━━━━━ Text passage ━━━━━

I see a lot of memes on social media that not only ridicule the Church as unless but actually say Christians are evil.
I suppose the “useless” part comes in when believers pray to their “sky daddy” rather than “follow the science.” After all, if a Christian were sick, they’d go to the doctor like any atheist and humanist. Of course they would. They would also pray, which I’m sure baffles many folks.
I’m not going to attempt to defend the practice of prayer. It would fall on deaf ears. I will however say that the Church isn’t just a self-perpetuating system that isolates itself from reality except on those moments when it can destroy people’s lives by being pro-life.
As another aside, I won’t pretend there aren’t bad people who hide behind the label “Christian,” nor will I say there aren’t greedy Pastors and bloated churches that love money more than God. I abhor them and everything they stand for. But you won’t find the faithful on television or in the news. Faith and doing good are often anonymous.
There’s quite a push in social media and in the news regarding phrases like “silence is concent” and “silence is violence.” In other words, if you are white and you don’t say something about “systemic racism,” and a very specific something, then you are accused of giving tacit approval to racism in general and violence against people of color in particular.
I don’t know about that. The Bible has a lot to say about times when it is better to be silent rather than speaking out of emotion or impulse. Make no mistake, there’s a lot of emotion and impulse in both social media and the real world.
Having Jewish family members, my traditional focus relative to justice is the battle against antisemitism, and, after all, bigotry is bigotry, right? Would not the words I’ve written on this blog for so many years apply to the current situation?

━━━━━ Stored data ━━━━━

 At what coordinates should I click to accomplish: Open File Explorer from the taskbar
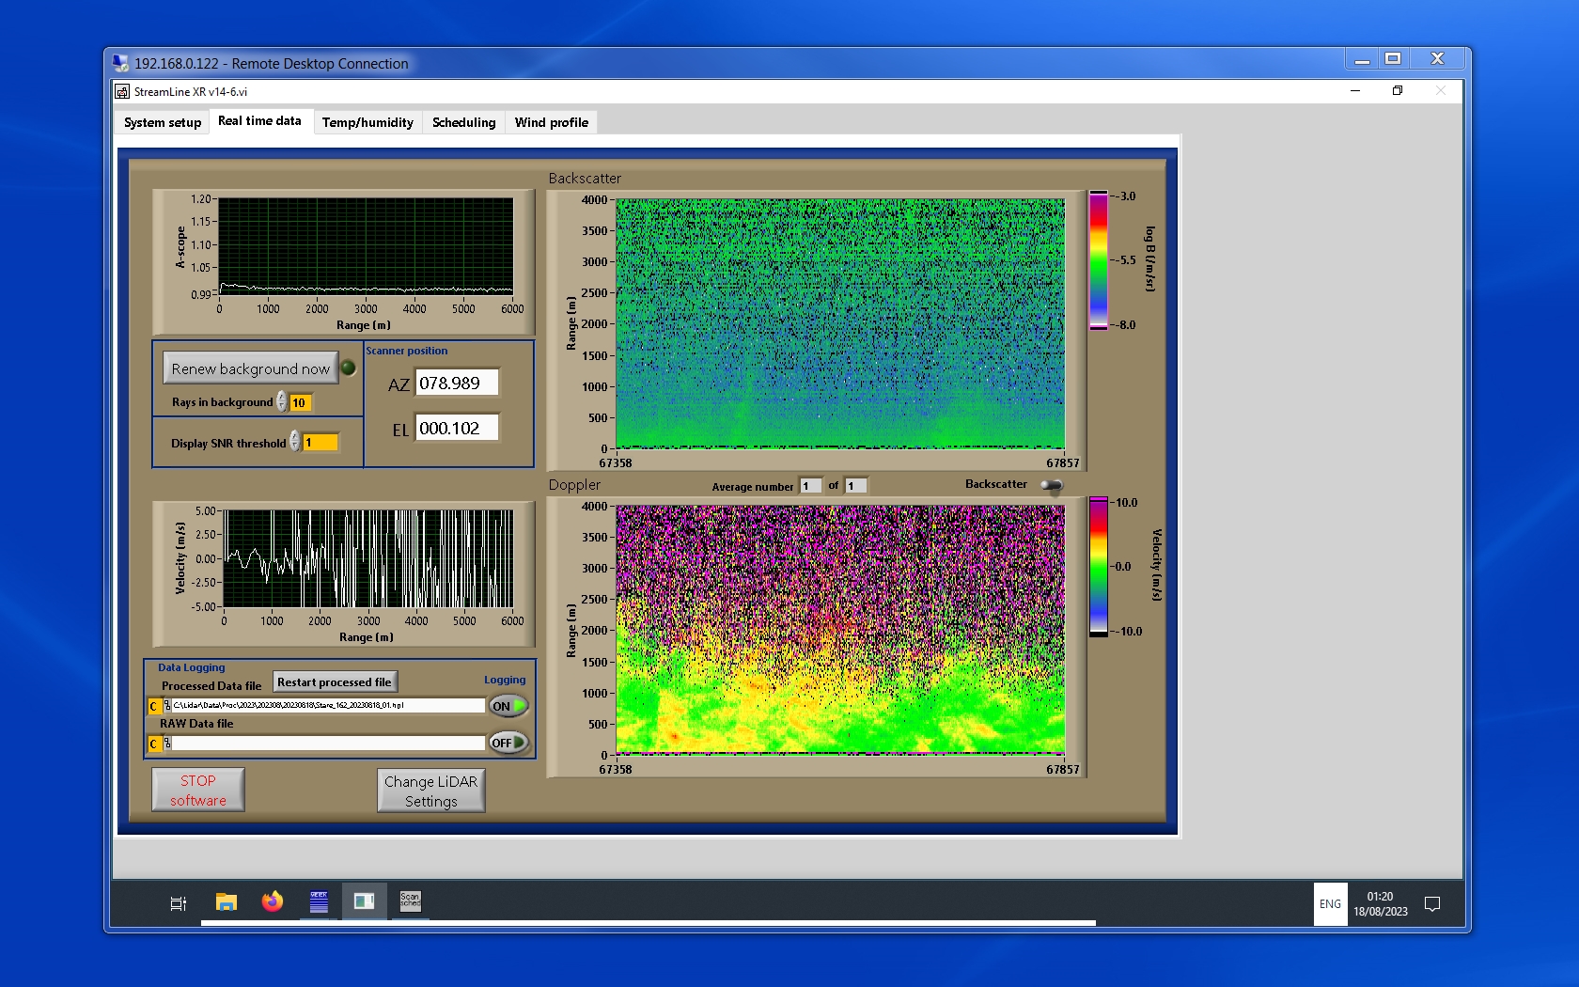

━━━━━

[Instruction 1] Retype the blog post, everything from "I don’t know" down to "the real world.".
[Instruction 2]
Answer these questions from the blog post:
(a) Besides going to the doctor, what would a sick Christian also do?
(b) Where does the writer say you won't find the faithful?
(c) What family connection does the writer give for focusing on antisemitism?
The lines above are separate material from the blog post.

[Worked answer 1]
I don’t know about that. The Bible has a lot to say about times when it is better to be silent rather than speaking out of emotion or impulse. Make no mistake, there’s a lot of emotion and impulse in both social media and the real world.

[Worked answer 2]
(a) Pray.
(b) On television or in the news.
(c) The writer has Jewish family members.